Global campaign and Summit highlights the importance of girls and women to economic prosperity
TORONTO, May 4 /CNW/ - This June in Toronto, just before the leaders of the world's most powerful nations gather there for the G20 meetings, there will be another historic event - the first-ever G(irls) 20 Summit.
Modelled after the G20, The G(irls)20 Summit will bring together one girl from each of the 20 countries from June 15th to 18th to discuss how girls and women can help solve some of the world's greatest challenges.
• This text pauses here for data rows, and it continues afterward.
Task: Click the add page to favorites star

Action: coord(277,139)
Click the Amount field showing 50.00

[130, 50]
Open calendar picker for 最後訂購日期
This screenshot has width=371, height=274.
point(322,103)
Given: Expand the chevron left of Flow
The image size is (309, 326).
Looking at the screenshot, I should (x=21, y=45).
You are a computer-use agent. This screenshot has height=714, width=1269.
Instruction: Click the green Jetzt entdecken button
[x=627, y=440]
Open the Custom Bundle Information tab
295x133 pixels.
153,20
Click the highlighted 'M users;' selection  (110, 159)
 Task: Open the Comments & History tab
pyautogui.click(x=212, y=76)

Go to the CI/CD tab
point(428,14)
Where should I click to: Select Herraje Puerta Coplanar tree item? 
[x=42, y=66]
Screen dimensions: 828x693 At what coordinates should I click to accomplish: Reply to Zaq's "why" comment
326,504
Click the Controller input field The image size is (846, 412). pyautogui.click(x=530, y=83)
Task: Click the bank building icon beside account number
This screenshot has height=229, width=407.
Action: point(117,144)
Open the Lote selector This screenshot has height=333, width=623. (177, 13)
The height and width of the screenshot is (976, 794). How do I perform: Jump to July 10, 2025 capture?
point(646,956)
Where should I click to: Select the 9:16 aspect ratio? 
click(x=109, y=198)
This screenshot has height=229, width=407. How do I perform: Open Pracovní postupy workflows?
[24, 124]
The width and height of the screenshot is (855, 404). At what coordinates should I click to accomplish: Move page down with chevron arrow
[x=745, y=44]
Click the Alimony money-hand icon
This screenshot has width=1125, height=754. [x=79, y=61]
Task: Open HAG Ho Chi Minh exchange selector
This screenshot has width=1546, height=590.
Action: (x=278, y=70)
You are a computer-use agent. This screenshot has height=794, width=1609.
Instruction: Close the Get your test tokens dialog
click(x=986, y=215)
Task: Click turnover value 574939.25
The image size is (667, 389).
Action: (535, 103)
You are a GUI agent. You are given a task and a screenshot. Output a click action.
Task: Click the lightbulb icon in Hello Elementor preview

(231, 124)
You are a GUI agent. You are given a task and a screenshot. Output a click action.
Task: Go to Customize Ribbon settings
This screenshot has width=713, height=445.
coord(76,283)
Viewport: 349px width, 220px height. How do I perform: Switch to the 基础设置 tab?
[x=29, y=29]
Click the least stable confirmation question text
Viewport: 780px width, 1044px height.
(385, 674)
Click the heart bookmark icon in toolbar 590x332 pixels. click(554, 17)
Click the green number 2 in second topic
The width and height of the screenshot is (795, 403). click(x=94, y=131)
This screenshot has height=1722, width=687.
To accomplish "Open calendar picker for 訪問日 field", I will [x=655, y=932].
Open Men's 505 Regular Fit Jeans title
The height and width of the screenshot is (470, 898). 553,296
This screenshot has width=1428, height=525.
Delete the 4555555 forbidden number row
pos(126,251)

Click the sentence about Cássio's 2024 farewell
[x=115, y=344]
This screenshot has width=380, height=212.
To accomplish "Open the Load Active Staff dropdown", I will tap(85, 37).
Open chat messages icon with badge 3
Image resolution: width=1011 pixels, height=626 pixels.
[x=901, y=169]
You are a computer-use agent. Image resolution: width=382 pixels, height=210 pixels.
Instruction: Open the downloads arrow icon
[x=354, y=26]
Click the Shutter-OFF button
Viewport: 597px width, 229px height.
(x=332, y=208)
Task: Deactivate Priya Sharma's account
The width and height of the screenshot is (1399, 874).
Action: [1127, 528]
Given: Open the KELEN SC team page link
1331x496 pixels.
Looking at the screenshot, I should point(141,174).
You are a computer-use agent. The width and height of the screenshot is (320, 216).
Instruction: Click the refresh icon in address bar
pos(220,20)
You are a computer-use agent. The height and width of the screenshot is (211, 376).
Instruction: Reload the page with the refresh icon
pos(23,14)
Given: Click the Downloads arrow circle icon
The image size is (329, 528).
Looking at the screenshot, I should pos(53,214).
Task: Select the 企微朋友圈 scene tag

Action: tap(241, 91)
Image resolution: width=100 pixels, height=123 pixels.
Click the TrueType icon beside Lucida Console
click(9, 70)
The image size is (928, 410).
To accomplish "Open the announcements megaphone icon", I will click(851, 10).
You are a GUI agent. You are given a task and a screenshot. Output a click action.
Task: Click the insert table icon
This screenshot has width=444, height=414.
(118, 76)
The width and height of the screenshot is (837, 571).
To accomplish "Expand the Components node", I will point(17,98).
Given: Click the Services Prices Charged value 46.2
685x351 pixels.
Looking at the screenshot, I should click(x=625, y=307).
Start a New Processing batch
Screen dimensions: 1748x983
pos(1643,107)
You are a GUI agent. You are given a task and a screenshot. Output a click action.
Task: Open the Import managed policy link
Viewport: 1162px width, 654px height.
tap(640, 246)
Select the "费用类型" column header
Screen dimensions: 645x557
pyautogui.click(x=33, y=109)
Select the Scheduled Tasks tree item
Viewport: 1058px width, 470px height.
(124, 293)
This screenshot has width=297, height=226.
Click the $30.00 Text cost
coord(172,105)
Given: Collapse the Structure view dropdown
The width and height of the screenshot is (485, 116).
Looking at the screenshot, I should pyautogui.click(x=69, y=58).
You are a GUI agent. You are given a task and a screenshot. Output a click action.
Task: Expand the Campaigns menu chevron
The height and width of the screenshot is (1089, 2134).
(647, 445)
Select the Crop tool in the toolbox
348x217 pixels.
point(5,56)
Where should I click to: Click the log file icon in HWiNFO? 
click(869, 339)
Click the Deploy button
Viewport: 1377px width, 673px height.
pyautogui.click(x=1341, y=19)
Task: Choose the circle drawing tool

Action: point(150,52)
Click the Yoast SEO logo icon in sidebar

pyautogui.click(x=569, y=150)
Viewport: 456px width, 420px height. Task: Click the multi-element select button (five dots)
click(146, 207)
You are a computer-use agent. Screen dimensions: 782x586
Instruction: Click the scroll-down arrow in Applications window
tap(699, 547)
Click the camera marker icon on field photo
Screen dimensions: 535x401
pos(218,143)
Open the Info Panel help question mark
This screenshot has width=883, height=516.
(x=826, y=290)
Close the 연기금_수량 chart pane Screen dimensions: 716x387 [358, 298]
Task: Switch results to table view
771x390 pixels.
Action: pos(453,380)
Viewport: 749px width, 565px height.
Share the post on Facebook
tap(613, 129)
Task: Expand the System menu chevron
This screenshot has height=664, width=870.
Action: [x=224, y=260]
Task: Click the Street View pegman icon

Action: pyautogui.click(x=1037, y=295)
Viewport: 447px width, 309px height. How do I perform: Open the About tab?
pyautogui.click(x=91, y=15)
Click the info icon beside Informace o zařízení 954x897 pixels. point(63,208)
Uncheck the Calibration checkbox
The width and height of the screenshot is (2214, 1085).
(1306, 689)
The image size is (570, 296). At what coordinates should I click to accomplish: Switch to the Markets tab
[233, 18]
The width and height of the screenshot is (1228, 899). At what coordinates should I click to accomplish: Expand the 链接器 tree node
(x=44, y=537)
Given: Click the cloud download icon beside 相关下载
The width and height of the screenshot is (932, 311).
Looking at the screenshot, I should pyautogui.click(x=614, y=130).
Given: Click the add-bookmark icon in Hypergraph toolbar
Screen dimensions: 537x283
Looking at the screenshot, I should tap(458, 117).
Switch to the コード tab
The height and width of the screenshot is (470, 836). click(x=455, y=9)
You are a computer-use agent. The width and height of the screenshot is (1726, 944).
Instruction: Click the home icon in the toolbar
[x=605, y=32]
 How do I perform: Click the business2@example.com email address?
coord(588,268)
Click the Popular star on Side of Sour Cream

Girls and women as catalysts for economic progress
Research has shown that girls and women have the potential to play an important role in building economies. For every dollar a woman earns, she invests 80 cents in her family and her community (compared to 30 cents by men). According to Larry Summers, former chief economist with the World Bank, "Investment in girls' education may well be the highest-return investment available in the developing world." A recent study revealed that C$3 billion could be added to the economy of Kenya alone, if the country educated its girls to secondary school level.
"There are 3.3 billion girls and women in this world. The potential for each to contribute to their communities and their countries, and indeed our planet, is great," said Belinda Stronach, founder of the Belinda Stronach Foundation. "Sadly for so many, the challenges they face in realizing that potential are much, much greater. So our goal is to give the world's girls a platform to change minds, change lives and - quite literally - change the world by showing the importance of supporting girls and women everywhere.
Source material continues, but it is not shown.